Stated goal 1:
In the records below, copy everything from the line containing "You are a GUI" down to the final line of the records, keeping each line unchanged.

Passage:

Sem Langendijk


Exhibition review by Jilke Golbach

Jilke Golbach visits Haven, Sem Langendijk’s current exhibition at Foam Amsterdam, the Netherlands, and leaves wishing for more fruitful avenues of critique via a deeper dive into what sustains squatter communities, in the process asking: what can photography uncover when we look closely, and listen carefully alongside?

‘City air will set one free,’ goes an old German saying, carved into the gates of medieval Europe’s main trading cities. It referred to a law that freed city residents from feudal conditions, fostering a new sense of autonomy, spurring migration from country to city, and turning towns into vibrant centres of trade and commerce. Long since, urban life has been associated with liberty. Great cities thrive on the unrestricted coming together of people and ideas, of different ways of thinking and modes of being. And it is in cities that collective struggles for rights and freedoms have been most fiercely fought.

By the middle of this century, cities are projected to house three quarters of the planet’s population. But what’s left of our urban freedoms? This question lies at the heart of Sem Langendijk’s documentary project Haven, which is on show at Foam, Amsterdam, the Netherlands, until 18 June, and was published as a book by The Eriskay Connection in 2022. Through stark urban landscape photographs and sympathetic portraits, Langendijk explores the transformation of post-industrial areas in London, Amsterdam and New York. Crossing borders between these urban centres, he examines the processes of regeneration, gentrification and privatisation in an effort to chart the double meaning of the word ‘haven’ as both a harbour and place of refuge.

Langendijk’s own childhood forms the point of departure for Haven. The photographer was raised in a community of squatters, creatives and workers in the western docklands of Amsterdam, where his parents set up home in an abandoned railway station. At the age of ten, this transient community was demolished to make way for new residential development. Langendijk only came to appreciate his extraordinary youth much later. He now fondly remembers growing up with a sense of unbounded freedom and adventure. “For me this project was about homecoming,” says Langendijk. “The goal was to create a narrative about my childhood, about what I experienced growing up in Amsterdam, and to pay tribute to that.”

Stated goal 2:
Answer each question from the exhibition review above, one answer per line:
(a) Until what date is Haven on show at Foam?
(b) In which three cities does Langendijk photograph post-industrial areas?
(c) How old was Langendijk when his childhood community was demolished?

Information supplied:
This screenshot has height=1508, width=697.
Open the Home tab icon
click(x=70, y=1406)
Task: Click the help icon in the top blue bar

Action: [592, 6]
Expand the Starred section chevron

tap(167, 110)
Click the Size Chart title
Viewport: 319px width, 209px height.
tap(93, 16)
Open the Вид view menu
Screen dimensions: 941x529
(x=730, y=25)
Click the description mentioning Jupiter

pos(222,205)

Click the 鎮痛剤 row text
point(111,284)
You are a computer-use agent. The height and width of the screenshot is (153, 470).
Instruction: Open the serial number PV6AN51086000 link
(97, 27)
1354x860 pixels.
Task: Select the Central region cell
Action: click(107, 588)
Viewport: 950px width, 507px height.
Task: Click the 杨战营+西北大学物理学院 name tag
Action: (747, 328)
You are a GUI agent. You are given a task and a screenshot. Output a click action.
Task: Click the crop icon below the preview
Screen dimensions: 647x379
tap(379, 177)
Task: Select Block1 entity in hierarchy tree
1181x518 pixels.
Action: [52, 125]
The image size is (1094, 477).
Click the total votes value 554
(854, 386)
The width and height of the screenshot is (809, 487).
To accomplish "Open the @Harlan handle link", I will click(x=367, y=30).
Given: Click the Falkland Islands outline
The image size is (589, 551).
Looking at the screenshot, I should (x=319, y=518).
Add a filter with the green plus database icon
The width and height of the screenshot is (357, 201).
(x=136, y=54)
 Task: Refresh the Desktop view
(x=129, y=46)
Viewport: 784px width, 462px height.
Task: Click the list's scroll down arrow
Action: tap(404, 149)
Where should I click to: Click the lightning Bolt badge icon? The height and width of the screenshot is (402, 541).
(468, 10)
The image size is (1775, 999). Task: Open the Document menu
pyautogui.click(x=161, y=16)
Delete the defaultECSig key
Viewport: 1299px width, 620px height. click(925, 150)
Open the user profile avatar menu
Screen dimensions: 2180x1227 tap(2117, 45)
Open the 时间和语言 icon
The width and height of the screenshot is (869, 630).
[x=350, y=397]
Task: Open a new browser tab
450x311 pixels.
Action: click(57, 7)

Full solution 1:
You are a GUI agent. You are given a task and a screenshot. Output a click action.
Task: Click the crop icon below the preview
Screen dimensions: 647x379
tap(379, 177)
Task: Select Block1 entity in hierarchy tree
1181x518 pixels.
Action: [52, 125]
The image size is (1094, 477).
Click the total votes value 554
(854, 386)
The width and height of the screenshot is (809, 487).
To accomplish "Open the @Harlan handle link", I will click(x=367, y=30).
Given: Click the Falkland Islands outline
The image size is (589, 551).
Looking at the screenshot, I should (x=319, y=518).
Add a filter with the green plus database icon
The width and height of the screenshot is (357, 201).
(x=136, y=54)
 Task: Refresh the Desktop view
(x=129, y=46)
Viewport: 784px width, 462px height.
Task: Click the list's scroll down arrow
Action: tap(404, 149)
Where should I click to: Click the lightning Bolt badge icon? The height and width of the screenshot is (402, 541).
(468, 10)
The image size is (1775, 999). Task: Open the Document menu
pyautogui.click(x=161, y=16)
Delete the defaultECSig key
Viewport: 1299px width, 620px height. click(925, 150)
Open the user profile avatar menu
Screen dimensions: 2180x1227 tap(2117, 45)
Open the 时间和语言 icon
The width and height of the screenshot is (869, 630).
[x=350, y=397]
Task: Open a new browser tab
450x311 pixels.
Action: click(57, 7)

Full solution 2:
(a) 18 June
(b) London, Amsterdam and New York
(c) Ten